The winery: Inniskillin Wines On the map: 499 Line 3, Niagara-on-the-Lake Price of the tour: Tours start at $10 per person. The sell: The iconic winery. What you need to know: You can't check out Ontario's wine country without a visit to Inniskillin Wines. With their iconic ice wine collection, dabble your palette in everything from sparkling to Cabernet Franc.
The winery: Southbrook Vineyards On the map: 581 Niagara Stone Rd., Niagara-on-the-Lake Price of the tour: Tours range from $10 to $35 per person. The sell: For the green thumb. What you need to know: The vineyard offers a dinner series every third Thursday of the month where you learn how to pair your wine with meals made with local ingredients. The vineyard is also proud of its green roots — a tour can teach you about their organic growing and farming practices.
The winery: Tawse Winery On the map: 3955 Cherry Ave., Vineland Price of the tour: Contact Tawse to make a reservation for tasting tours. Availability depends on group size. The sell: One of the most popular and award-winning wineries in the region. What you need to know: From white to red to rosé, Tawse is home to some award-winning blends and five vineyards in total.
The winery: Megalomaniac Winery On the map: 3930 Cherry Ave., Vineland Price of the tour: Tour and tasting $10 per person. The sell: The best view. What you need to know: During the month of August, you can also take part in the winery's jazz nights.
The winery: Fielding Estate Winery On the map: 4020 Locust Ln., Lincoln Price of the tour: Daily tours $10 per person. The sell: The most relaxing winery. What you need to know: The winery also has a daily cheese plate tasting at their retail shop on site.
The winery: Domaine Queylus On the map: 3651 Sixteen Rd., St. Anns Price of the tour: Contact the winery for reservations and prices. The sell: Off the beaten path. What you need to know: With 40 acres of vineyards, Domaine Queylus also serves up lessons (on their tours of course), on their distinct way of making wine.
The winery: Two Sisters Vineyards On the map: 240 John St E., Niagara-on-the-Lake Price of the tour: The Estate Tasting Tour is $20 per person.

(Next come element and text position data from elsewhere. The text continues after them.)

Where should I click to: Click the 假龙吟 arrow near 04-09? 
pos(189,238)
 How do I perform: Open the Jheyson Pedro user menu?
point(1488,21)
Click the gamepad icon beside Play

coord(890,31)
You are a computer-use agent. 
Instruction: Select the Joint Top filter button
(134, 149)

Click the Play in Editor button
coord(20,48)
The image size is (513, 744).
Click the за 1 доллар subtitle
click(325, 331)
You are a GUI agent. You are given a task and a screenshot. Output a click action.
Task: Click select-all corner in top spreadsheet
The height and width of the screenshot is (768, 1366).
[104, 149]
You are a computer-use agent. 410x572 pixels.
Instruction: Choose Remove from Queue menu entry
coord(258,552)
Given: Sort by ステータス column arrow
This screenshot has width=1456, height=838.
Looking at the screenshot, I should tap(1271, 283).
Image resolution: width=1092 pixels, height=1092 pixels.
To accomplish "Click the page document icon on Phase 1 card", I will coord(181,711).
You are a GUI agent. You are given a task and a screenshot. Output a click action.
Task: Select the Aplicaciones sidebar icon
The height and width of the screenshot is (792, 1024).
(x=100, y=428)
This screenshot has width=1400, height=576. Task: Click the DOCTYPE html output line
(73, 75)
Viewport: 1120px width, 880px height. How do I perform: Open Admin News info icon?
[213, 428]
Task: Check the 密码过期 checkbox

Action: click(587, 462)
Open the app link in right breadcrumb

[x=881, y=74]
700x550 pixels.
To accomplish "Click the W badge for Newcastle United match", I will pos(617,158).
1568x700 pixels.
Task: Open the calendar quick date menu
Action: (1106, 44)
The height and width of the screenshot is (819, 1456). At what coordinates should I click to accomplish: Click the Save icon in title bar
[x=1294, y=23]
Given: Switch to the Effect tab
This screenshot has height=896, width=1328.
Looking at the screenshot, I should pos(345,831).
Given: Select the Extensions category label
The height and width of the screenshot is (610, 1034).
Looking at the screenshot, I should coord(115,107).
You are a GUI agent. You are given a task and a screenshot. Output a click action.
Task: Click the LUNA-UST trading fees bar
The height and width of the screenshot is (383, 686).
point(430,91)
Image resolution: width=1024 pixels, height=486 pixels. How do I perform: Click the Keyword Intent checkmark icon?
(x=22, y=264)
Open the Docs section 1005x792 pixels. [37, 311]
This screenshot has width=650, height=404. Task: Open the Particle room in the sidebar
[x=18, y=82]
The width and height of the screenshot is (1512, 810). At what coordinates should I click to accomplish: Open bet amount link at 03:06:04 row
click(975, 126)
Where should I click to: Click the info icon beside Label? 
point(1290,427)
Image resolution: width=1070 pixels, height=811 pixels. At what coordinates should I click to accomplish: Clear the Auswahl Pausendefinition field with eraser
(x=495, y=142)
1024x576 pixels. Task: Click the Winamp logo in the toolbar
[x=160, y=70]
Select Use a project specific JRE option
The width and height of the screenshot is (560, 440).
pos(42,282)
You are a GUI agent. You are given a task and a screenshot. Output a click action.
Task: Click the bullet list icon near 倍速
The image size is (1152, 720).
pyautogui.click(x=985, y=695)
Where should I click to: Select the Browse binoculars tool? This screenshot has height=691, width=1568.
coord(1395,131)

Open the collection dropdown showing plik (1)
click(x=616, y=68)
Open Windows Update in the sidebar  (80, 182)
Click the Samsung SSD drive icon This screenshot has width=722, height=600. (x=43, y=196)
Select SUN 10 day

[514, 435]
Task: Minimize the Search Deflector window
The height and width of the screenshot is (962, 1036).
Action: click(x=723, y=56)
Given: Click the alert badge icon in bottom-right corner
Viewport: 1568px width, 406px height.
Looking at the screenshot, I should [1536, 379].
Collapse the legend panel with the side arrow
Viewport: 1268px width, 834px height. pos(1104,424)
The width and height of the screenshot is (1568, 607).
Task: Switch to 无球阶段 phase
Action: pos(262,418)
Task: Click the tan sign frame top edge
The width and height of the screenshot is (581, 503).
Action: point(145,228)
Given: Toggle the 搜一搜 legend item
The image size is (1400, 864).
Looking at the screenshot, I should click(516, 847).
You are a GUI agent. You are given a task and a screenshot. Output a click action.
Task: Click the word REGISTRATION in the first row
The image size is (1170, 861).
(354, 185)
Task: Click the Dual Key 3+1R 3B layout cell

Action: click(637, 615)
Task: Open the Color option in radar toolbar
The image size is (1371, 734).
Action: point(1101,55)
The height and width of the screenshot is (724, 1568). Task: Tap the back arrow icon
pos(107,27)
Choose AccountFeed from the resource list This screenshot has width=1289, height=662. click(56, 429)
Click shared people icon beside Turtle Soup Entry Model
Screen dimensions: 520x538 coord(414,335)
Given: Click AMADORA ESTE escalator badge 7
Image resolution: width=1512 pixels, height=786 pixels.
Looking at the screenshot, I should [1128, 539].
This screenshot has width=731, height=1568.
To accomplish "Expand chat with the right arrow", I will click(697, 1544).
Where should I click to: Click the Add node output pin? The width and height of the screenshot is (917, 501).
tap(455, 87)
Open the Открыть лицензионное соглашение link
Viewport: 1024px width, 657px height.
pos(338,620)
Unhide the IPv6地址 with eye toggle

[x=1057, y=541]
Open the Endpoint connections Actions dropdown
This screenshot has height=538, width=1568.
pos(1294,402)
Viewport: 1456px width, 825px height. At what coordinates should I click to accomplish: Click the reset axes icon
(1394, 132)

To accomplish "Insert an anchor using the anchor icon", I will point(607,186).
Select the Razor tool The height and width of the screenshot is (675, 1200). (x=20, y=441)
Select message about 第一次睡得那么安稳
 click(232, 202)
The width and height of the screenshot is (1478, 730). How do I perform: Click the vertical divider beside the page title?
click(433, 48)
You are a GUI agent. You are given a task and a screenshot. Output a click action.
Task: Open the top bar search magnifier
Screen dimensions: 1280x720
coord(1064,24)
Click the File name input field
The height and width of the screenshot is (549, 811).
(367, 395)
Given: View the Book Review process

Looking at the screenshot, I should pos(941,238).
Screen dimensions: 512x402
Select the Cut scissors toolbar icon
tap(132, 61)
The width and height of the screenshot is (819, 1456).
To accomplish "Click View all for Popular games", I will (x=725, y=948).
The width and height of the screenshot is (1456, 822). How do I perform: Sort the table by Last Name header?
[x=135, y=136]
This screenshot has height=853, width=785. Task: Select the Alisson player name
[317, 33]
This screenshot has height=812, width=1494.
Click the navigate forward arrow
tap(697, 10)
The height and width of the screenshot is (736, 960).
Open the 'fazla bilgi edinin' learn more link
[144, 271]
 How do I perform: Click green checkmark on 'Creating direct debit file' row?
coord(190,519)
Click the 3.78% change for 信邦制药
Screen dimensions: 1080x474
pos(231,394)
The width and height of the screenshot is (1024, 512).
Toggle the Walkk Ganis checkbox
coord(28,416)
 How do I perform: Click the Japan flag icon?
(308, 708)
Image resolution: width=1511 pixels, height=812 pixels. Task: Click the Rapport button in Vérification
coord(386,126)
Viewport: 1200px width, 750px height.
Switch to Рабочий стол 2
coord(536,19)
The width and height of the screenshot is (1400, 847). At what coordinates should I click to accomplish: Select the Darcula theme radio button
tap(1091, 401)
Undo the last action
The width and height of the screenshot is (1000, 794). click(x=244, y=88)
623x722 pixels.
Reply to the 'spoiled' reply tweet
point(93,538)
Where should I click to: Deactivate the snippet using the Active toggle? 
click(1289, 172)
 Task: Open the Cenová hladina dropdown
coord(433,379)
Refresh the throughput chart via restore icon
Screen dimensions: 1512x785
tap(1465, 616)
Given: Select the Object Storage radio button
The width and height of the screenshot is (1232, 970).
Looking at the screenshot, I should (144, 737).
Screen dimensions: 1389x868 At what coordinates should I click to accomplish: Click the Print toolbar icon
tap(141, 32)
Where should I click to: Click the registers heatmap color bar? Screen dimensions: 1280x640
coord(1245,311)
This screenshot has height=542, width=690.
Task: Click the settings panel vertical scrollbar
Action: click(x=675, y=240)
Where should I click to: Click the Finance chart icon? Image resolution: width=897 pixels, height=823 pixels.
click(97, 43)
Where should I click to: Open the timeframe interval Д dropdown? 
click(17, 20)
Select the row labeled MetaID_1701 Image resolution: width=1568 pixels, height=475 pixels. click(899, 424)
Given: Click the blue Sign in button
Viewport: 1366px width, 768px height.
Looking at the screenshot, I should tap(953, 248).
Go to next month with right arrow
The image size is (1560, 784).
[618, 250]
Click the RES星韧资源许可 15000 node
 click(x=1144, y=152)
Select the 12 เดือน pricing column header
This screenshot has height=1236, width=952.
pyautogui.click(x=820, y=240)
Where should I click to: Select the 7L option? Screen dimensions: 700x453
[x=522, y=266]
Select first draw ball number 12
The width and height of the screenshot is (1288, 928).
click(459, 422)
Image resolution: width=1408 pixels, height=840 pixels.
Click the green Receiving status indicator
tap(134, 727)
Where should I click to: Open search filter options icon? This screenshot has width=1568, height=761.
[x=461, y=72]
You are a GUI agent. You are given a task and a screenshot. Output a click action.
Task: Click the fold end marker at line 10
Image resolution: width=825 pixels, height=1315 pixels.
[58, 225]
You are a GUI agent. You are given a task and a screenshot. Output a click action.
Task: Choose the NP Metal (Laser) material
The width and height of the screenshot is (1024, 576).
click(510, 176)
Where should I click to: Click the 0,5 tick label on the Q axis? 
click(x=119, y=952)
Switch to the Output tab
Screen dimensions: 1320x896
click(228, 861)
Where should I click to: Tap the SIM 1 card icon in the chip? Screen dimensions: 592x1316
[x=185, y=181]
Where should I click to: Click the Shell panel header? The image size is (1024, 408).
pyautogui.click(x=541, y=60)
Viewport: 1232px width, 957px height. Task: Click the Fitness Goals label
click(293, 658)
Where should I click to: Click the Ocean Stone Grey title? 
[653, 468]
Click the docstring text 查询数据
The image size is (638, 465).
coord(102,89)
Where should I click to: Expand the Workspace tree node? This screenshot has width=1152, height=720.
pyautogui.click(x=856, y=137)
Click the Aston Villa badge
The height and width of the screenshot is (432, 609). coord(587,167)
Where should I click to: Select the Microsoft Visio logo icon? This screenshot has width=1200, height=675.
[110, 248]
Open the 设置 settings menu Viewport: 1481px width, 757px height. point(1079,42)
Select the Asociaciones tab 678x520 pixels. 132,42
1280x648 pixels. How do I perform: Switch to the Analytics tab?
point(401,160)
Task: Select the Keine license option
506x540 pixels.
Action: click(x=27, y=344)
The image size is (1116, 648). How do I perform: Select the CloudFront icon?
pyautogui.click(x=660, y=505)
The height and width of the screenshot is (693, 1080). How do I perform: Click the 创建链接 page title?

The sell: Delicious pizza to go with your wine. What you need to know: With a restaurant on site, experience holiday dinners, seasonal festivals and wine pairing events.
The winery: 13th Street Winery On the map: 776 Fourth Ave., St. Catharines Price of the tour: Wine and food tour $20 per person. The sell: Noted as one of Niagara's best wineries. What you need to know: According to the Globe and Mail, 13th Street Winery has tasty offerings but the sparkling wine and gamay are considered signatures.
The winery: Trius Winery On the map: 1249 Niagara Stone Rd., Niagara-on-the-Lake Price of the tour: Nine different wine tours. Check out the site for reservations and prices. The sell: Ideal for mini romantic getaways What you need to know: With a restaurant on site and several different types of wine tasting experiences, we suggest renting a local inn nearby and spending a good chunk of the day at the winery.
The winery: Vineland Estates Winery On the map: 3620 Moyer Rd., Vineland Price of the tour: Tours range from $6 to $25, depending on the group size. The sell: Perfect wedding venue. What you need to know: For a small intimate wedding of 56 guests, Vineland can host both wedding dinners and receptions. But our favourite part? The spectacular view.